Au cours des années 1980, le Laos s'ouvre économiquement et fait l'objet d'une aide internationale croissante. Pointé fréquemment du doigt et sous la pression des pays donateurs, le Laos qui était resté en retrait va entamer une politique répressive d'éradication rapide de l'opium. Les ethnies Hmong et les Akha qui étaient de grands producteurs d’opium font l'objet d'une véritable lutte et de discriminations croissantes. Depuis 1990, l’article 135 du code pénal interdit le trafic de drogues et en 1996 une partie des modes de production sont interdites. Ce sont les accords de 1998, entre le gouvernement Lao et l'ONUDC (Office des Nations unies contre la drogue et le crime) qui marquent réellement l'affirmation de la volonté de l'état de mener d'une politique plus ferme contre l'opium en exerçant une importante pression administrative sur les producteurs. Le code pénal est renforcé en 2001 pour bannir production et commerce avec une nouvelle augmentation des sanctions.
Cette politique a dans un premier temps donné des résultats qui semblent encourageants, au vu des statistiques officielles, la culture du pavot est en passe de disparaître du Laos. La surface de culture de l'opium a baissé de 10 à 20% par an depuis 1999. On passe d'environ 20 000 à 30 000 hectares dans les années 1990 à 1800 hectares en 2005. Au-delà des évidents risques sanitaires liés à l'opium, la corrélation entre l'opium et la pauvreté avait été pointée du doigt à plusieurs reprises par l'ONUDC et motivait la lutte contre les drogues. Au Laos particulièrement, les producteurs-consommateurs d’opium sont nombreux (plus de 50% des producteurs) et cette toxicomanie rend leur situation économique précaire. Si l'opium était source de revenus un temps, il devient la cause d'un appauvrissement des familles d'opiomanes.

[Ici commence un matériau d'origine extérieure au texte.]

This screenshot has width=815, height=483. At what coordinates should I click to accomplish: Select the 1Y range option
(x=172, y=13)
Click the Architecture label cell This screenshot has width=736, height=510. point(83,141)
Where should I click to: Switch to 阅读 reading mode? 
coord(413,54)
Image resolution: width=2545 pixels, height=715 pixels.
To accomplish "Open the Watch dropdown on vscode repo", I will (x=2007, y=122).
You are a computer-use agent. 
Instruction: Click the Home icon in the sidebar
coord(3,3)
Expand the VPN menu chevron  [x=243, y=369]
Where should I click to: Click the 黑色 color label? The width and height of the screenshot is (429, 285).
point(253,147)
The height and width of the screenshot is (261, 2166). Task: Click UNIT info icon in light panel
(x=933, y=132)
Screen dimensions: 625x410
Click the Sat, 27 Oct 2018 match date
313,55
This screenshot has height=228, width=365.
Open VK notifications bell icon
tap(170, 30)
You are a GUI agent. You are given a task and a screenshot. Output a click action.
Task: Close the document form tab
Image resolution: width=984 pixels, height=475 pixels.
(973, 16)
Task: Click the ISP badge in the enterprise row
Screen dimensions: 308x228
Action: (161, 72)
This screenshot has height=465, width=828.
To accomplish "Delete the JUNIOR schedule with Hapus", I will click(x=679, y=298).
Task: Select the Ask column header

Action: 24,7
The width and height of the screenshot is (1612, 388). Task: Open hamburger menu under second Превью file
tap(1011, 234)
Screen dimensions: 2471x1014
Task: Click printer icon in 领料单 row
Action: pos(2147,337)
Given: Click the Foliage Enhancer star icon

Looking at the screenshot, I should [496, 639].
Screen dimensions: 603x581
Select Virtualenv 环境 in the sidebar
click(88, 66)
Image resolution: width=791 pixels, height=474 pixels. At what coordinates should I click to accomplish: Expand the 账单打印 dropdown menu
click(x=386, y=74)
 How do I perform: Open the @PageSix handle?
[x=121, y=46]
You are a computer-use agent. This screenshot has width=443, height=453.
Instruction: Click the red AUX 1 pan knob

Des effets sociaux et économiques positifs ont été constatés avec la baisse de production, notamment une baisse des opiomanes consommateurs et producteurs. Toutefois, ces résultats sont largement discutables, la stricte interdiction du pavot rendant difficile la collecte d'informations fiables et les chiffres seraient largement sous-estimés. De plus, les interdictions de productions ont entrainé une importante baisse du revenu villageois, le pavot représentant 50% du revenu moyen des familles. Cette baisse de revenus fait l'objet d'importantes disparités locales. On constate que les villages proches des villes sont moins touchés que les villages isolés des montagnes et éloignés pour lesquels, elle sera plus marquée entrainant une augmentation de la pauvreté. En effet, ces villageois disposent généralement de moins d'opportunités économiques alternatives, ajouté à leurs faibles capacités d'investissements. Les hommes sont obligés de descendre dans les vallées et les villes pour vendre leur force de travail.
Un accompagnement et un soutien dans cette transition sont nécessaires. Il est essentiel de financer des projets de développement rural pour compenser la baisse de revenus des anciens cultivateurs de pavot et d'assurer leur autonomie pour afin de limiter les risques de reprises de production de pavot dès lors que la législation s'assouplira ou que leurs besoins économiques se feront trop pressants.